The Move

September 1, 2011
By Nick Walters BRONZE, Mosca, Colorado
Nick Walters BRONZE, Mosca, Colorado
2 articles 0 photos 0 comments

The summer had not yet settled in, leaving the nights bitterly cold and the days, extensively mild. We had just moved into our new trailer house, our belongings would be there the next day along with the U-Haul truck transporting them driving through the night.

Although the night was fairly peaceful, other than an occasional car passing by on the road just feet from my house, with no blankets, heaters, or even beds, it was also quite miserable. We had been enjoying the silence until we heard the merciless howling and yelping of the mangy coyote right along our walls. Sitting there, severely regretting the decision to come with my mom and sister, I started to think. Was there some way to make it go?
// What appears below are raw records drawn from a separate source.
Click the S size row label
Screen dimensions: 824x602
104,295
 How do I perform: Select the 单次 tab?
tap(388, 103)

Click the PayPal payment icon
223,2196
At about 1 AM, I finally got annoyed with my mom and sisters constant sobbing and screaming every time the lone coyote howled. I stood up off of that worn down carpet, and walked down our long, dark hallway until I reached the back door. I opened the door slowly and peered through the doorjamb at the coyote, careful not to make a sound. The seemingly starving coyote was standing by my living room window, still howling and yelping as if it was in agonizing pain. I backed out of the doorway, again careful not to make a sound, and slammed the door as hard as I could; the sound produced was a loud bang that made the coyote run away in fright.
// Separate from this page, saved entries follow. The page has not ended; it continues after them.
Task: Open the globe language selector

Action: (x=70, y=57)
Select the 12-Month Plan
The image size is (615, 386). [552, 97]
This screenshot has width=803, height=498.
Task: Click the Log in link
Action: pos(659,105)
About an hour later, I woke up to the sound of more ostensibly endless howling. Once again, I stood up, and went to the backdoor, half asleep, I slammed the door again, but this time it didn’t work. I tried it once more, but again, nothing. I persistently tried over and over until I finally grew tired of it. I walked back to my living room, sat down, and started to think. This time I would have to think of one that would positively work, one that would scare the persistent coyote away forever.

I began to think. At first, it seemed like I would never think of another plan, in fact, now, I still don’t know how this plan came to my mind. This is when I realized we had brought dry ice with us to keep some food that required refrigeration, cold. I grabbed a water bottle that was about half-full, dropped some dry ice through the mouth piece, and tightened the lid as hard as I could. As I started my journey to the backdoor, I could feel the bottle slowly swelling up from the gas produced by the dry ice mixing with the water.

I opened the back door, the bottle still swelling in my hands, stepped out, and threw the bottle as hard as I could, straight at the confused coyote’s awkward frame. As it tumbled through the air, it seemed like slow motion, I saw the coyote’s insignificant attention drift from the house to the bottle. As the coyote slowly turned his surprisingly small face towards the bottle coming directly towards him, it hit him squarely in the side of the face. Being a third grader, it seemed pretty funny and I could not help but laugh. The coyote was quite startled with the impact and recoiled. The bottle continued to swell, and finally, violently exploded as the coyote bent down to sniff it. Momentarily stunned, the coyote walked away as if he had been drinking alcohol for the whole night. With a sigh of relief, I walked sleepily back inside and fell quickly asleep.

The next day when my dad arrived at our new house, I told him about my frightening encounter the night before. I will never forget that terrifying night.